The substance is also a molybdenum-based substance. Based on numerous publications, Molybdenum absorption through the gastrointestinal occurs rapidly and almost completely (approx. 90% when given in water to fasted individuals), with little variation in absorption despite large variations in dose.

Dermal

Molecular weight of the substance is > 125 000 g/mol. Molecular weight less than 100 favours dermal uptake whereas above 500 the molecule may be too large. Therefore, a dermal absorption of the substance is unlikely having regards to the molecular weight only.

However, in-vitro skin irritation/corrosion studies showed that the substance is irritant for the skin and the eyes. As a consequence, an enhanced penetration of the substance due to damage to the skin surface is not excluded.

Skin sensitization study carried out also on the target substance came back positive, confirming that some dermal update occurs although it may only be a small fraction of the applied dose.

Inhalation

Absorption via inhalation route is not anticipated taking into account the vapour pressure of the substance and the possibility of exposure to aerosols, particles or droplets of an inhalable size.

Distribution and Accumulation

In general, the smaller the molecule, the wider the distribution.

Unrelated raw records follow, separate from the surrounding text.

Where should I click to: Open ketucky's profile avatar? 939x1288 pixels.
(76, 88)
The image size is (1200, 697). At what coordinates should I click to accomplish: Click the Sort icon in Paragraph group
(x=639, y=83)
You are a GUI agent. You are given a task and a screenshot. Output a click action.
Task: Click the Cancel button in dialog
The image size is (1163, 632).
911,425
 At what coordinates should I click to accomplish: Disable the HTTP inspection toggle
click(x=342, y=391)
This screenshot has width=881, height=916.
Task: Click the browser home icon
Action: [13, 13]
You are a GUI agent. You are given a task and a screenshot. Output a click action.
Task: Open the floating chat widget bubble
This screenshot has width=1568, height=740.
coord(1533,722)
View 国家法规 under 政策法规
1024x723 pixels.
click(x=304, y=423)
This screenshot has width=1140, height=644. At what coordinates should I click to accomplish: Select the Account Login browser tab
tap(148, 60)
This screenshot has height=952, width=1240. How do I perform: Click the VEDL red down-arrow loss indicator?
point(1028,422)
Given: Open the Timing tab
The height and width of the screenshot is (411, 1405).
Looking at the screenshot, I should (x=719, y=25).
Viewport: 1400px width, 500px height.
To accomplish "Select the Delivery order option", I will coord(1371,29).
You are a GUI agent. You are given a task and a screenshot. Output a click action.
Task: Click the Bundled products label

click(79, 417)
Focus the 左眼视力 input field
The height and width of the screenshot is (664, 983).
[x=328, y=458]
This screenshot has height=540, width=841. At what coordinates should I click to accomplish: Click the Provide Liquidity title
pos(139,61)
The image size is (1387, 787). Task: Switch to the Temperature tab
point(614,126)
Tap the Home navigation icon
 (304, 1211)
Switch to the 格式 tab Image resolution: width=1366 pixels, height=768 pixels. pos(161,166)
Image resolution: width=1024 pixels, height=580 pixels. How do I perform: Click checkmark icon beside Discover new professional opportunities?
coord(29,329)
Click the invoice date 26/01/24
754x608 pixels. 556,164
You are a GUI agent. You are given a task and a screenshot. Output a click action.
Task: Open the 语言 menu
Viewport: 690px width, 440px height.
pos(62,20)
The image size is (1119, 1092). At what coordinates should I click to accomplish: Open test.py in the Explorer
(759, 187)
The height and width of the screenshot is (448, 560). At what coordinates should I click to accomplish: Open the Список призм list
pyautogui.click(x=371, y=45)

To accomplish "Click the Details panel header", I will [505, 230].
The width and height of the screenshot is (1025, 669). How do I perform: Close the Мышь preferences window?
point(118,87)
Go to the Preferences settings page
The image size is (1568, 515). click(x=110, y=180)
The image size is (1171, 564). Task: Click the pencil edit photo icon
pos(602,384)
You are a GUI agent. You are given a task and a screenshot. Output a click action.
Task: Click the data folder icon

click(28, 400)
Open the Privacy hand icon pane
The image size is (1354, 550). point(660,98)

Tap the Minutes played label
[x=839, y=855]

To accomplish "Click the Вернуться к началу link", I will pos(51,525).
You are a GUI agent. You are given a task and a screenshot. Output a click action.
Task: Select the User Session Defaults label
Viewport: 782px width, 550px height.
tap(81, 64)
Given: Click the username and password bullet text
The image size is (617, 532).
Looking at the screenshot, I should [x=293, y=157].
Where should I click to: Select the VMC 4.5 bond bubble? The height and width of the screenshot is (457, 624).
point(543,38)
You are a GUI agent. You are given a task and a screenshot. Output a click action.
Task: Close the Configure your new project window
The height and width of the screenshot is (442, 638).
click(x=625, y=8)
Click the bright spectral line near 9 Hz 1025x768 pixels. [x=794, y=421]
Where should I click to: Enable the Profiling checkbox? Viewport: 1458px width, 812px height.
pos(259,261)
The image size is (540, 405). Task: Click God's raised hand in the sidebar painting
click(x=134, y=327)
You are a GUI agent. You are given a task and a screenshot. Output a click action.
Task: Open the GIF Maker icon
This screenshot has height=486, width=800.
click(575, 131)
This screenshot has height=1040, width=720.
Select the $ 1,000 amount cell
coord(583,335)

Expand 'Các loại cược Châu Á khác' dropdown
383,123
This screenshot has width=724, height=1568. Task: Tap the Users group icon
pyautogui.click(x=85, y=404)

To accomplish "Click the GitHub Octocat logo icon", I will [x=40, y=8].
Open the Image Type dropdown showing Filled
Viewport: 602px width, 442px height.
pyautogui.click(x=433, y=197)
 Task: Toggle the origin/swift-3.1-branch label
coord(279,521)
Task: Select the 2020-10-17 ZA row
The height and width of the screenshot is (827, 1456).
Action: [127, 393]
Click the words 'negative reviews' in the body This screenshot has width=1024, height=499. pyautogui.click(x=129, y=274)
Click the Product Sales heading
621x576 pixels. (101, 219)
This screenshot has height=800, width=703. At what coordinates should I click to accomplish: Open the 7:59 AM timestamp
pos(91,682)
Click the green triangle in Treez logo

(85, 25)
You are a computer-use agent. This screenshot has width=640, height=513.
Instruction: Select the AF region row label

The substance being a large macromolecule, the distribution in the tissues is not expected to be wide.

It is also unlikely that the molecule will diffuse through aqueous channels and pores due to its low water solubility (< 100 mg/L).

Metabolism

Evidence for differences in toxic potencies due to metabolic changes can be derived for instance from in vitro genotoxicity tests conducted with or without metabolic activation.

No effects with the substance were observed in a bacterial reverse mutation assay, indicating no reactivity of the substance or its metabolites under the test conditions.

In the L5178Y mouse lymphoma assay using the TK gene, a clear genotoxic activity of solutions of test item was observed in the presence of metabolic activation. Results of the in vitro chromosomal aberrations test on human lymphocytes also indicated a clear clastogenic activity of solutions of test item with metabolic activation and after a 20-hour long-term treatment without metabolic activation.

The substance however induced no genotoxic activity under the experimental conditions of an in-vivo micronucleus test combined with a Comet assay.

Excretion

Properties of the substance (molecular weight, water solubility) are not favourable for urinary excretion. Biliary excretion is more likely based on molecular weight.

Reference

Guidance on Information Requirements and Chemical Safety Assessment - Chapter R.7c - Endpoint specific guidance - version 3.0 from June 2017 (ECHA).